Cane, Corn & Gully (FELIX DENNIS PRIZE FOR BEST FIRST COLLECTION, FORWARD PRIZE 2023, SHORTLISTED)
Safiya Kamaria Kinshasa
(Out-spoken Press, 2022); pbk, £11.99
Some books are intriguing, puzzling, challenging and yet also exhilarating. You can see patterns, strange, beautiful lines, powerful rhythms and urgent thematic preoccupations; yet each time you read, there is something so frustratingly strange about the work that the whole eludes you. But you are drawn in again and again. If a critic’s task is to ‘get it’, then I have failed miserably. I can’t put it in a box. But perhaps mastery is the least of what a critical encounter should be.
Safiya Kamaria Kinshasa’s debut collection of poetry starts with a quotation from Richard Ligon in 1657, ‘For what can poor people do, that are without Letters and Numbers, which is the soul of all business that is acted by Mortals, upon the Globe of this Word.’ Kinshasa asks, how does one speak outside of what is conventionally recognised as words? Might there be alternative languages? How might one recover from ‘the void of first-hand narratives from enslaved people (particularly women)’ something that will make sense to present lives? In ‘Preface: And if by Some Miracle’, positioned not at the start in the way of a normal preface, she writes of a transcendental dream-like encounter with past lives and stories, and of realising that through movement, enacted almost shamanistically, she is able to reach back. In her research as a poet in the colonial archive, ‘Sometimes when I danced, I inhaled the language of my ancestors’ captors, and they became mine.’ Through movement and ritual performance, connections are made imaginatively to different times,
the sisters shake day from their dresses,
lift & drop their shoulders like babies’ lungs.

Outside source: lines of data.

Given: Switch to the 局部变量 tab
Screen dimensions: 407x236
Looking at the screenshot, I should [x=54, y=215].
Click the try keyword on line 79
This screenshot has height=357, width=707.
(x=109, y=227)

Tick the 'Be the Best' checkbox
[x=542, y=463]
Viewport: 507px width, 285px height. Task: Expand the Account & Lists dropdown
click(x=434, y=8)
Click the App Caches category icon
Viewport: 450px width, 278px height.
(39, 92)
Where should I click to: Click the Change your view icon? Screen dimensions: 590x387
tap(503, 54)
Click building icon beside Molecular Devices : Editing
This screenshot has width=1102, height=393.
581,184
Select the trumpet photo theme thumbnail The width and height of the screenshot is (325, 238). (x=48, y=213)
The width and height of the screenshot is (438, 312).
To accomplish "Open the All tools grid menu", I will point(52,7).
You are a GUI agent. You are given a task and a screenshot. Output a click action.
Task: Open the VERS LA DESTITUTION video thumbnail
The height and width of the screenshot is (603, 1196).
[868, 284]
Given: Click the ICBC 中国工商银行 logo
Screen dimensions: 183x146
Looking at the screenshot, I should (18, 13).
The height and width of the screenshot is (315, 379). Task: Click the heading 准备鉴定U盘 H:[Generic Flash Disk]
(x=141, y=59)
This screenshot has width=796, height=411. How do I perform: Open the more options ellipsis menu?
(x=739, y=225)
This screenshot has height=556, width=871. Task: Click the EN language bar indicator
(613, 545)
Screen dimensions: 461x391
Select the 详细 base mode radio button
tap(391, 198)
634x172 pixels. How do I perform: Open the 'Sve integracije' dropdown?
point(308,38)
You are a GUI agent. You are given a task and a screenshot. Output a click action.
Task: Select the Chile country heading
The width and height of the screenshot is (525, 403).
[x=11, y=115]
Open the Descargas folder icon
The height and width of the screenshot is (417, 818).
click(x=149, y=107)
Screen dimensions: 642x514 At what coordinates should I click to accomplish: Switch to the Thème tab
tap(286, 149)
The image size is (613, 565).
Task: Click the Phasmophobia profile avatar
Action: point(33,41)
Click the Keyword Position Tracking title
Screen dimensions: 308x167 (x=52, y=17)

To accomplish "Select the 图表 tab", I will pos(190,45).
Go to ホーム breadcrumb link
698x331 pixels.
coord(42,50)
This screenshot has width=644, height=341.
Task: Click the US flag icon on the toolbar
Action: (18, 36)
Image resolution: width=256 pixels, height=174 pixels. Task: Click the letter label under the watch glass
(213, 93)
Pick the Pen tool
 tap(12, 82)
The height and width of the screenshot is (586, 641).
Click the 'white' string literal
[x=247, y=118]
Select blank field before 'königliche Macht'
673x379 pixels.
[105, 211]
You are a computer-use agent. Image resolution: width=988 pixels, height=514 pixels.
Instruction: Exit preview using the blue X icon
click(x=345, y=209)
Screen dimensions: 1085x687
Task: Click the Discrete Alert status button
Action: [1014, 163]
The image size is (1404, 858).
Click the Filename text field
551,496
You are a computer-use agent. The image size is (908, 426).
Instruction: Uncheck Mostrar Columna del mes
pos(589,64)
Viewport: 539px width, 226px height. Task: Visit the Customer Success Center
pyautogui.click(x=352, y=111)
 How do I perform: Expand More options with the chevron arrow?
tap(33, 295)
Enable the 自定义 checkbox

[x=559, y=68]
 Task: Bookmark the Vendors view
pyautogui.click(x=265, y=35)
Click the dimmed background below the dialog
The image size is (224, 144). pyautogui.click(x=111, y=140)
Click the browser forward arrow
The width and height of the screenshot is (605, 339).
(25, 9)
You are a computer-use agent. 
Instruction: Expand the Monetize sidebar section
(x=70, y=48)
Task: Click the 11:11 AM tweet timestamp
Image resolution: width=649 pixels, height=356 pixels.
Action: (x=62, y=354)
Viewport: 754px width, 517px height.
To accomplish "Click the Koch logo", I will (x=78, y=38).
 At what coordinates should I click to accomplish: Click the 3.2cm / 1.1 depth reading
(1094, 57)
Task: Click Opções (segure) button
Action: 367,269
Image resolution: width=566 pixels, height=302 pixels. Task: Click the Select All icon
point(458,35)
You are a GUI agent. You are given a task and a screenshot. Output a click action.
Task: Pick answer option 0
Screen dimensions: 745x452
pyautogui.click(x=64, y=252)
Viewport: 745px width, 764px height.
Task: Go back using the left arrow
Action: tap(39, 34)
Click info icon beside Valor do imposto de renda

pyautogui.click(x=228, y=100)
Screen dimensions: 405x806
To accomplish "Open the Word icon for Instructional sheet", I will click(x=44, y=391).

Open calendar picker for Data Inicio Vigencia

swing themselves into tatty curtain shapes.
Those steps, enacted in the swaying of the body, echo across the ages—1742, 1975, 1936, 1997, 1925, 1544, 1992, 1694 (and so on)—
i became her when i was forced to let my old coast fall from my back Breadfruit & bottoms were caught like a fever past midnight i tried to undulate my destiny make note of this[…] (‘Choreography: She, My Nation’)
and on pages… with all of the fragments, white spaces and gaps that appear in the fallout of sentences and stanzas. This is a vision that makes a nonsense of time as essentially linear:
What women are these who cackle with their pelvises thrusting thrusting thrusting they will make totems with my hair. their nakedness. (‘Excerpt from A True and Exact History of the Islands of Barbadoes’)
How to translate physical movement into ‘Letters and Numbers’? How to make poetry take on board the non-verbal? Kinshasa tries out different strategies – labanotation, a system of symbols developed for recording movement. These look like beautiful, strange hierographics for the uninitiated. Strategic gaps between words, punctuations where you least expect them, ampersands, italics and/or Derridean strike-throughs (to signal concepts under erasure) interrupt the ease with which one expects to read the line. In addition, there are incantatory lists, insistent rhythmic repetitions, the use of unglossed vernacular words, and the pistol shot of verbs emphasised using plosives to generate kinetic energy (for example, ‘we buckled our knees while drilling gills in our knickers’ in the poem ‘Testimonial…’). What these poems achieve is a relentless reaching for something outside the static page or sentence.
The body, or what the body is doing (or signifying) is prominent throughout, and a sly, knowing humour comes through the poem’s elaborate titles and their surprising metaphors or similes. While ‘you are strangling my butt like wet spinach’ (‘Cinderella/in Muhammed’s left fist’) made me smile, lyricism is never far away:
… i mean i made space
inside myself, the same way dusk sweeps
a gecko under its toenails[.]
(‘A Mother in Israel’)
As a collection that dares much, Cane, Corn & Gully is bewildering at times but Kinshasa is not unaware of the risks she takes:
I cannot tell you how to think or feel about my work…
but, if by some miracle you can acknowledge my
nation has always been speaking, then maybe they
can finally join in the discourse of their narratives. (‘Preface…’)
Ultimately, these are risks worth taking.